After graduate school I had to decide. I had a job offer actually in El Paso, Texas, to be on camera or I could go behind the scenes and make a move to New York, which is what I wanted to do. And so I did, and my best friend, his roommate at the time worked at MTV, and I moved to New York. And within two weeks I had a job at MTV and had met my future husband, who sat cubicle to cubicle across from me, and I never really looked back from there. 

(After returning to Arizona) I'd had my second daughter, and I was on maternity leave, and (my mother) brought the paper over and laid it down on my lap and said, ‘look at this job in Gilbert. This job looks like perfect for you.’ And it said, town of Gilbert to create Chief Digital Officer. I'm like, what? So I read through it and I was like, ‘this job sounds like it's made for me.’ It's not a traditional comms person. It's all the things that I used to do in my previous jobs, which was get old school reporters like Andrea Mitchell to think about moving beyond a pen and paper and using blogging and social media to connect with audiences, right? 

This is my dream job and honestly, it has been since the day I started. And so the last 11 years, believe it or not, I've been working in the government space.
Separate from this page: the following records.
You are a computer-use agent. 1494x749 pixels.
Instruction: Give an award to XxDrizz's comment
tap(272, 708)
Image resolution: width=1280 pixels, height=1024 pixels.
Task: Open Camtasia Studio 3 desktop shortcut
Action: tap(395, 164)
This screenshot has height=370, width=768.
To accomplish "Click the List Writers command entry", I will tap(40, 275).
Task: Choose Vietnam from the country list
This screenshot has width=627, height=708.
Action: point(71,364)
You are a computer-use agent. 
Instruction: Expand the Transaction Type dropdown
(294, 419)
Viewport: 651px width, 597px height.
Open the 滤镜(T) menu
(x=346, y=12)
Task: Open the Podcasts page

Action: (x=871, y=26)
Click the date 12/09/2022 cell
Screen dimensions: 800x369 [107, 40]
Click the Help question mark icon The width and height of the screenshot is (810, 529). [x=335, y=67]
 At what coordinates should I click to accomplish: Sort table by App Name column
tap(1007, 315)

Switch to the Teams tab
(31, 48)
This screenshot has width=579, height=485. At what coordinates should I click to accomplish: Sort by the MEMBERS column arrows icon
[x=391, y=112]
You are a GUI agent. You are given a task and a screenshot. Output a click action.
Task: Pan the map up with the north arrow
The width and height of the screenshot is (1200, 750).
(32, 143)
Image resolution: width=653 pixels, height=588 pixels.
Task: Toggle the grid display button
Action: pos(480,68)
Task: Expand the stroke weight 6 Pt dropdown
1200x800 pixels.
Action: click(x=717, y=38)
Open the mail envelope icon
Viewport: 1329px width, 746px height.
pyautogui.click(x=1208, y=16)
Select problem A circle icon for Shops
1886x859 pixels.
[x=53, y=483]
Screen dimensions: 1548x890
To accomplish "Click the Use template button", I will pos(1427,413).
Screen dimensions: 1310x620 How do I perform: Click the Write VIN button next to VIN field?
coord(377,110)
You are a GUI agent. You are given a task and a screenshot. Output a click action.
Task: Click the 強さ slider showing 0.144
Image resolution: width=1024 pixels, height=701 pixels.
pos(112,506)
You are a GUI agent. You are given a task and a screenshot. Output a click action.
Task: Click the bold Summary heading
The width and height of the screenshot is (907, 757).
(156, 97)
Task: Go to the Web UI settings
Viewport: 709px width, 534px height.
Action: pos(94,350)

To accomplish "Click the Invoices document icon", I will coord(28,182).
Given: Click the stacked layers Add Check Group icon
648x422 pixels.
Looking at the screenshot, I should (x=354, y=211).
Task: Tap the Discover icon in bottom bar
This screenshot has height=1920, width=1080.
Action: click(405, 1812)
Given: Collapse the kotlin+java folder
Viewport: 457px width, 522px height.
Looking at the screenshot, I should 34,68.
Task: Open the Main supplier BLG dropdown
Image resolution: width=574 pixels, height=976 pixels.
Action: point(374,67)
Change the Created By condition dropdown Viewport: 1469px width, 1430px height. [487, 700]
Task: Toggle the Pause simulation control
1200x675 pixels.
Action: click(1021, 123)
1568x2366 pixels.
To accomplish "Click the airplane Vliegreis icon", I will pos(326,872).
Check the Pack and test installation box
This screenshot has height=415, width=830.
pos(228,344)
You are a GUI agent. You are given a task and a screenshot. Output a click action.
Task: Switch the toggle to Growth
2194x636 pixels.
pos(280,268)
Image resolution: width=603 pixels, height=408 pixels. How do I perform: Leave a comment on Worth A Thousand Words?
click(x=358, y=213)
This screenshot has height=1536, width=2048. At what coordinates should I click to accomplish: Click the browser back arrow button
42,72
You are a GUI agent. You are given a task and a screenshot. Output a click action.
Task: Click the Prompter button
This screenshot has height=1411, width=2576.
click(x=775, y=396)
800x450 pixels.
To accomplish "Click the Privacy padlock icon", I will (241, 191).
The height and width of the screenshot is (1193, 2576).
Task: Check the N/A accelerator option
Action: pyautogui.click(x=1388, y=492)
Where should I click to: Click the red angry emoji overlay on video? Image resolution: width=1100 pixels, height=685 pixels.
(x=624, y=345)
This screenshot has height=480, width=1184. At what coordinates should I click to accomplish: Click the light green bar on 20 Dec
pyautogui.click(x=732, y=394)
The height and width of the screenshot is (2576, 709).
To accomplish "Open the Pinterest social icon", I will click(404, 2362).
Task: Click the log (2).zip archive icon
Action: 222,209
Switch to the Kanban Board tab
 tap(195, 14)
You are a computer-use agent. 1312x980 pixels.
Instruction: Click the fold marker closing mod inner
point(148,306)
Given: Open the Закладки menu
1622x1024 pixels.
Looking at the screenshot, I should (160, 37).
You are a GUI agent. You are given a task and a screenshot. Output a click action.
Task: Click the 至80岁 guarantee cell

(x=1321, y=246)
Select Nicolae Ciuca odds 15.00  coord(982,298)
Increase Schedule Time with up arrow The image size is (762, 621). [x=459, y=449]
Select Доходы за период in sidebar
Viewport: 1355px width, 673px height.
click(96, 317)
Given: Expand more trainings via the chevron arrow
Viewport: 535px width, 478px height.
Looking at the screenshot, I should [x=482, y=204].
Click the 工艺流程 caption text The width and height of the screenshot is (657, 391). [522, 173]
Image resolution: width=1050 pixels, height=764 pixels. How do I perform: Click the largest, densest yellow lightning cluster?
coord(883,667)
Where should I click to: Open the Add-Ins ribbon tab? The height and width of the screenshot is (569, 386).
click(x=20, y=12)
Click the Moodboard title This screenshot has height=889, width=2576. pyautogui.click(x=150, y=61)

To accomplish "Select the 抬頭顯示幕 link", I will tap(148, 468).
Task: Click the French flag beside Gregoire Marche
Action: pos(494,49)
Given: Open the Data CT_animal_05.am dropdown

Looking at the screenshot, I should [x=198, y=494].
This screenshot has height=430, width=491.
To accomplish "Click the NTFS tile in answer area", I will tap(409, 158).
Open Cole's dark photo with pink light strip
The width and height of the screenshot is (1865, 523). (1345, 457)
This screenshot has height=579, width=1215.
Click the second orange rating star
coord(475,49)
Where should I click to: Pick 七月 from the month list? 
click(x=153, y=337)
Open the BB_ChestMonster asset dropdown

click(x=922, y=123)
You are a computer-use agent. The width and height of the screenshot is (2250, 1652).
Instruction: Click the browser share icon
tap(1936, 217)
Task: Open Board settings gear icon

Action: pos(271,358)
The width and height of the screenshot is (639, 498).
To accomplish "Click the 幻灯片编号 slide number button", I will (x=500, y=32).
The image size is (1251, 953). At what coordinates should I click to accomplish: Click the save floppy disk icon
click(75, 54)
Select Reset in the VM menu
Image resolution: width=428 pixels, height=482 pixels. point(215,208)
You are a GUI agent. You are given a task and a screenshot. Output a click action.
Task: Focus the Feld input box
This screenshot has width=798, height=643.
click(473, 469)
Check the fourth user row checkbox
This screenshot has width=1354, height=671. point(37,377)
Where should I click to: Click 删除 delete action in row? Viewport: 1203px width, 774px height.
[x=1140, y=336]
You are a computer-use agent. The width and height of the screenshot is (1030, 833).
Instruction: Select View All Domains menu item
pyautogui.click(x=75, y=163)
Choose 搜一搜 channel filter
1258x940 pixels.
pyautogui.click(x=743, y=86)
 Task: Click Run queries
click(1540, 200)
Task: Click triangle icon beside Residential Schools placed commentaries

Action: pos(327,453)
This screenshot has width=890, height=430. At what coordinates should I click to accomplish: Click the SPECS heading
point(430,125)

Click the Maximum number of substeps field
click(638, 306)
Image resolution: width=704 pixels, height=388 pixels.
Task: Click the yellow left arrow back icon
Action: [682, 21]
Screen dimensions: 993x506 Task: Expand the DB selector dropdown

And like I said, you wouldn't imagine that after a big fancy life and job in New York that you'd think that's your favorite job. But it really, truly is because it's that perfect melding of all the things, right? The public service piece where I grew up, giving back to the community, amplifying voices that don't get to get heard, meeting people where they are, telling stories of people who don't have a chance to have their story told.  

That's a brand new position that you jumped into as well. So you probably had a lot of leg work to get going on that one, right? I got to build it. I love that creation space. So to start with nothing was really key.  

I think about our residents every day. They're 34. How do they want to interact with their city? How do they want to pay a bill? How do they want to sign up for a class? How do they want to receive their information on social media? Like that's how we should be delivering service. And a lot of times in these government spaces, you have people who have been doing jobs for a long time. It's like they need to evolve their skill sets, and I have to challenge myself to do this too. Having young kids helps. But you know, if there's a new social media platform tomorrow that our residents are on, we need to be on it. We need to meet them there. And I don't know why people think government is an exception to the way the world works. It's not, and neither is Gilbert. We are evolving as the world is.  

Let's go 10 years from now. What does a decade from now look like for you? I see my department evolving. I've gone from everything from Office of Communications, to Office of Digital Government, to Office of Civic Engagement. 

Let other people come in, invite them in and let them tell you what they think about what you're doing. Not people that show up at council meetings or, I say, the pitchfork people that have a grievance, (but) the average person who's busy living their lives. What do they really think because they do care about a lot of these issues, whether it's parks or their school in the future. We know that everyone is passionate about these same things, but we don't often create spaces.